* Required action A
Transcribe the part of the article on the Dallas Animal Services layoffs that starts with "Categories: City Hall" and goes on through "her hands full.".
* Required action B
Name each change to positions that the reorganization will involve, according to the article on the Dallas Animal Services layoffs.
* Required action C
Resume the article on the Dallas Animal Services layoffs after its final line.

* Study text
------------------------------------------------------------

What the 53 Layoffs in Dallas Animal Services Will Mean as City Reorganizes the Department

Categories: City Hall
PuppiesatDallasAnimal Services.jpg
Photo by Mark Graham
Straight off, City Hall spokesman Frank Librio would like us to clarify something he told Anna yesterday: It's not that new Dallas Animal Services director Jody Jones isn't ready to handle media requests, as we noted, it's just that she's "focusing on operations at the moment and not handling media inquiries yet." By which he means: There's a major shake-up presently taking place at DAS, involving 53 workers receiving their RIF notices, and she's got her hands full.

This morning, I asked Librio for further info about those layoffs; Joey Zapata, the interim city manager tasked with code compliance, called back to explain.

Says Zapata, those 53 RIFs are being doled out per City Manager Mary Suhm's budget-saving recommendations that involve a significant "reorganization" at the recently beleaguered city-run animal shelter. That will involve collapsing some positions, filling others with temporary workers and outsourcing other duties, chief among them animal-cruelty investigations.

"We are not going to have 53 fewer positions," Zapata tells Unfair Park. "We're going to have roughly the same number of positions, give or take one, but in different functions. The way it's broken out among different staff members has changed."

Which means?

------------------------------------------------------------

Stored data
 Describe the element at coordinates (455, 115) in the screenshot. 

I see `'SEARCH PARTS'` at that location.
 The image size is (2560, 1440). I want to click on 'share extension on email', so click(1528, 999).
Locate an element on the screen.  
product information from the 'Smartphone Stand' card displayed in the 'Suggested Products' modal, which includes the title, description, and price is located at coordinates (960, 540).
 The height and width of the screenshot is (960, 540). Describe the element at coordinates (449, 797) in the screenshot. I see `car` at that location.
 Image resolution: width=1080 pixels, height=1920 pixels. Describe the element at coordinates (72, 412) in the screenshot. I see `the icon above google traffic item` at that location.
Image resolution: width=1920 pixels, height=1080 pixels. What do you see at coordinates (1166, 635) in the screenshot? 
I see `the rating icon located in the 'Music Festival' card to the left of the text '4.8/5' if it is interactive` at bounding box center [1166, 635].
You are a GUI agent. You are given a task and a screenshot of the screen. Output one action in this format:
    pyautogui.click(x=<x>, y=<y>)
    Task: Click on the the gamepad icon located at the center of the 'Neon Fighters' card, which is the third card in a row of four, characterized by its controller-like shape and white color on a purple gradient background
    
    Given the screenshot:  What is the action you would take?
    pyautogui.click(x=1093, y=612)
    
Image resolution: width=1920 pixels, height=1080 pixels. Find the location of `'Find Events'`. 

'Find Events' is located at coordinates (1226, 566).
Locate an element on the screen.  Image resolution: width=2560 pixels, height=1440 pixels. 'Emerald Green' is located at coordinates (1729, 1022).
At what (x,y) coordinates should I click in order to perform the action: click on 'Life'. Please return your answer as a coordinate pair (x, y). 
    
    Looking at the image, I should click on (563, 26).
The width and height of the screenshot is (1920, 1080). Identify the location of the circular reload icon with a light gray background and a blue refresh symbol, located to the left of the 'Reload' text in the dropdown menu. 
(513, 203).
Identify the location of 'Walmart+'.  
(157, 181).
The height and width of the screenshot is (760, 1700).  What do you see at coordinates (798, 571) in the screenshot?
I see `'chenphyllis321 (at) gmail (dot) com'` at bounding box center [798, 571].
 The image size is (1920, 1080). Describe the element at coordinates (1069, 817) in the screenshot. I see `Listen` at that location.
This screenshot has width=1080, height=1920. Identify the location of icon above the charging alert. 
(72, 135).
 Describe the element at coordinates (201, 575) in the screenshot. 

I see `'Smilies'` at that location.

------------------------------------------------------------

* Task answer A
Categories: City Hall
PuppiesatDallasAnimal Services.jpg
Photo by Mark Graham
Straight off, City Hall spokesman Frank Librio would like us to clarify something he told Anna yesterday: It's not that new Dallas Animal Services director Jody Jones isn't ready to handle media requests, as we noted, it's just that she's "focusing on operations at the moment and not handling media inquiries yet." By which he means: There's a major shake-up presently taking place at DAS, involving 53 workers receiving their RIF notices, and she's got her hands full.

* Task answer B
- Collapsing some positions
- Filling others with temporary workers
- Outsourcing other duties, chief among them animal-cruelty investigations

* Task answer C
"For instance," Zapata says, "we have animal keepers who do two different kinds of things. They clean the kennels and kind of keep an eye on the animals. They're also the customer service people who sit at the desks, and those are two different functions." Recently, he says, the city began using contract labor, which is to say, temps, to clean the kennels and tend to the animals -- work that's "labor intensive," he says, but easy enough to train people to do once they've been given the proper instructions.

"It's nothing too complicated," he says. "The customer service representative is a little more skilled [position], and they're better able to engage the public and walk the shelter and make sure it's presentable, clean, healthy. And they can oversee the animal keepers."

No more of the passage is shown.